Ese viaje fue mi regalo por haber pasado todos los análisis sin quejarme, como si ese cambio en mi vida no hubiera sido suficiente para hacer temblar el piso bajo mis pies. Para cuando llegó el momento de hacerme los análisis, yo ya no sabía cómo reaccionar.
Todos esos meses se perdieron en mi memoria. Aún cuando intento acordarme, se me hace imposible. No recuerdo la noche en la que empezó todo, ni los días siguientes ni las convulsiones que le siguieron a la primera. Apenas y recuerdo la charla con la médica pediátrica que me dijo que tenía epilepsia y que me explicó como si tuviera dos años lo que eso era, que de ese momento en adelante tendía que tomar una medicación y que estaría en observación para ver cómo respondía a los tratamientos.

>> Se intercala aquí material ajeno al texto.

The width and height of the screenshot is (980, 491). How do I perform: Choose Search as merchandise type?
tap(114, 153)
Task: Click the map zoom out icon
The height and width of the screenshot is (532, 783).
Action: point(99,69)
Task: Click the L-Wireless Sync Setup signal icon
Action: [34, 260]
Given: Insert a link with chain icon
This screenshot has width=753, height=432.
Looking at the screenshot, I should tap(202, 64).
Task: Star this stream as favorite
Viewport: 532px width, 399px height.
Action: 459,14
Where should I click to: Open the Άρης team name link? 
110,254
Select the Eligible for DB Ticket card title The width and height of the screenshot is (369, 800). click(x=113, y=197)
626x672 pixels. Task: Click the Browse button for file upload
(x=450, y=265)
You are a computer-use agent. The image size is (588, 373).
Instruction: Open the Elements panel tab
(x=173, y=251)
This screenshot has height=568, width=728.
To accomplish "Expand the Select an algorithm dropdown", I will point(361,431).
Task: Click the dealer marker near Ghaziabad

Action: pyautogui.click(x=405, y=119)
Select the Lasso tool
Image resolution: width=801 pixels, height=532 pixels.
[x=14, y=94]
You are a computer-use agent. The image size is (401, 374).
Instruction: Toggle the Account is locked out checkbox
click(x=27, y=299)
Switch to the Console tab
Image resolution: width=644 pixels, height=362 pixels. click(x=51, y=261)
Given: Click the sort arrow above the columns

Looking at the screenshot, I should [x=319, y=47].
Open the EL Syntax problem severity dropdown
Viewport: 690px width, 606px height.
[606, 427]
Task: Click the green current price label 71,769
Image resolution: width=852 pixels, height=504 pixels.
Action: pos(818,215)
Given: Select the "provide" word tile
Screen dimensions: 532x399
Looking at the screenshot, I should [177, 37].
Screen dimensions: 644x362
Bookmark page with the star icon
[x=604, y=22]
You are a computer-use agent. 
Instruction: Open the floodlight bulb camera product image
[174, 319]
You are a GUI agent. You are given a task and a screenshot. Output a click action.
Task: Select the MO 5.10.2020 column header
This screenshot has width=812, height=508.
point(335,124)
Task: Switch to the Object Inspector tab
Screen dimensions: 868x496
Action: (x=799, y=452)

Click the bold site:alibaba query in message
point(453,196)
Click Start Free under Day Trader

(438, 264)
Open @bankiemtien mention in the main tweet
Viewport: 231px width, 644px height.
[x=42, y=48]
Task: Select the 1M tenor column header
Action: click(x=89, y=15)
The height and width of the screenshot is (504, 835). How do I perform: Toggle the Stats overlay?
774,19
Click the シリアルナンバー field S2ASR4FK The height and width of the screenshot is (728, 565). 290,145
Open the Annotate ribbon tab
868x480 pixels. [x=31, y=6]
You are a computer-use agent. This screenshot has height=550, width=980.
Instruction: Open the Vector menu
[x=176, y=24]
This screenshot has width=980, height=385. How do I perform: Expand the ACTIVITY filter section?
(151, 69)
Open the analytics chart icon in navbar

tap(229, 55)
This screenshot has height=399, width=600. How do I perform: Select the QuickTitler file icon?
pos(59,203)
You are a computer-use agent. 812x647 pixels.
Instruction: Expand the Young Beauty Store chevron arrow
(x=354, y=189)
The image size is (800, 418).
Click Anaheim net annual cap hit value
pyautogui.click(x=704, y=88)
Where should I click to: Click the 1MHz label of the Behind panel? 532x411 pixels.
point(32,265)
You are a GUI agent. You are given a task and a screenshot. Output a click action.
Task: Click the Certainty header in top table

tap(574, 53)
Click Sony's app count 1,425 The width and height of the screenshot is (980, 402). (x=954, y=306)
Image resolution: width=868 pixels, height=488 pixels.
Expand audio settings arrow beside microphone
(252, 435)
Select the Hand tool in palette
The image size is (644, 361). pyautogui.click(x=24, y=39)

Antes de esas semanas, nunca había escuchado la palabra epilepsia. Todavía vivía en esa parte del cielo, desconectada de la realidad.
Pero ya no lo hacía.
Cuando mamá me llevó a Mundo Marino, ya estaba más que confirmado que las convulsiones no eran febriles o por un tumor, sino que por epilepsia. Causas desconocidas, inoperable por el momento. Lo único que se podía hacer era seguir un tratamiento. Y como no quedaba otra y estaba a merced de una madre divorciada y un padre que vivía al otro lado del mundo, empecé a tomar pastillas. En ese momento, se sintió como si yo hubiera perdido una batalla.
Y aún en ese momento, con diez años y toda una vida por delante, yo ya estaba harta.